Bugatti to marka, która od zawsze kojarzy się z ekstremalną wydajnością i ekskluzywnością. Francuska firma motoryzacyjna stworzyła jedne z najbardziej docenionych hipersamochodów na świecie, takich jak Veyron, Chiron, czy też La Voiture Noire. A teraz przyszła pora na głośniki Bugatti.
Firma powoli stara się wchodzić na inne rynki, podobnie jak jej rywale z sektora auto-moto. Jej głośniki z pewnością ucieszą… kilku fanów.
Ranking: Najwygodniejsze słuchawki douszne
Głośniki Bugatti opracowane są we współpracy z Tidal Audio. Zwracają na siebie uwagę konstrukcją i mają zapewniać doskonałą jakość brzmienia.
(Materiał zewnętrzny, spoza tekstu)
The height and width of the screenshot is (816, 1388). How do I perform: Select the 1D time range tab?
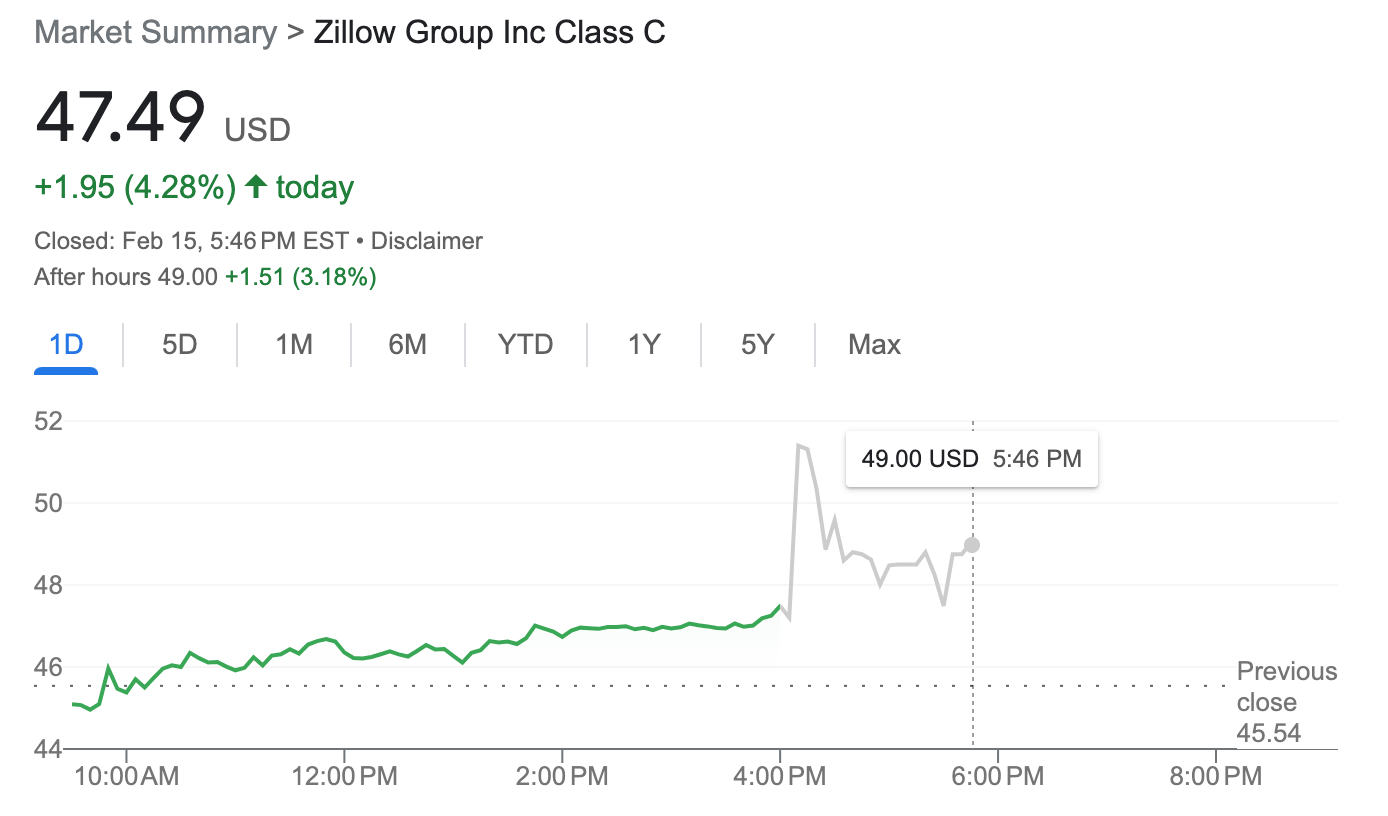tap(66, 345)
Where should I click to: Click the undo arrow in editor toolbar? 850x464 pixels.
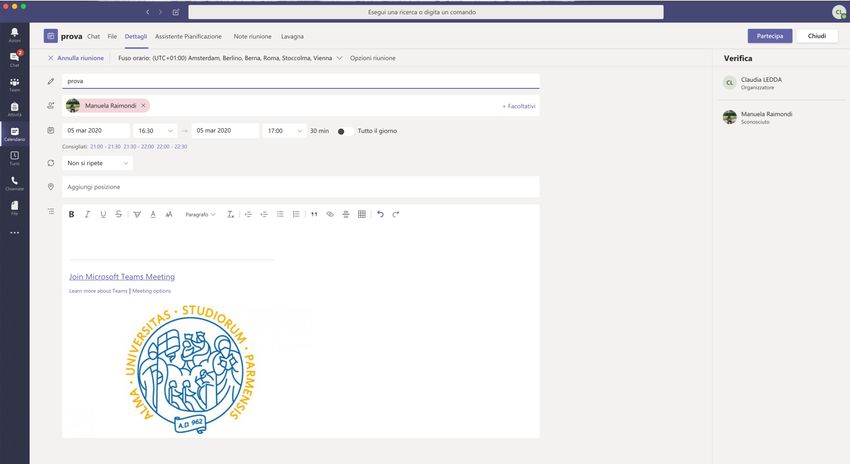[380, 214]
W tym miejscu jednak trzeba coś wyjaśnić. Nie mamy na myśli firmy Jaya-Z, czyli usługi streamingowej Tidal. Bugatti współpracuje tutaj z Tidal Audio, czyli producentem wysokiej klasy sprzętu audio.
Głośniki Bugatti nie na każdą kieszeń
Pierwszy zestaw głośników z serii The Bugatti of home audio ma nazwę jednego z wczesnych klasyków Bugatti – Royale.
Głośniki Royale będą dostępne w różnych wersjach kolorystycznych. Będą to klasyczne barwy: biała i czarna. W dodatku limitowane do 15 zestawów każda. Jedna kolumna ma 1,4 m wysokości i waży ponad 150 kg.
Nie zdążysz kupić? Bez obaw, Tidal Audio ma zamiar oferować jeszcze spersonalizowane wersje – klient sam zdecyduje, jakie kolory mają mieć kolumny. Tutaj w zasadzie ogranicza nas wyobraźnia.
Bugatti nieszczególnie chwali się ceną głośników, bo jak to mówią: “jeśli musisz spytać, ile coś kosztuje, to prawdopodobnie cię na to nie stać”. Firma Tidal Audio zdradziła jednak ceny i wiemy, że Royale to przyjemność za 260 tys. euro (ok. 1,10 mln zł). To jednak najtańsza wersja. Chcesz pobawić się w designera? Wtedy wydasz nawet 503 tys. euro (ok. 2,26 mln zł). W cenie możesz oczekiwać, że głośniki mają iście audiofilskie parametry techniczne. Ale to chyba nic dziwnego, prawda?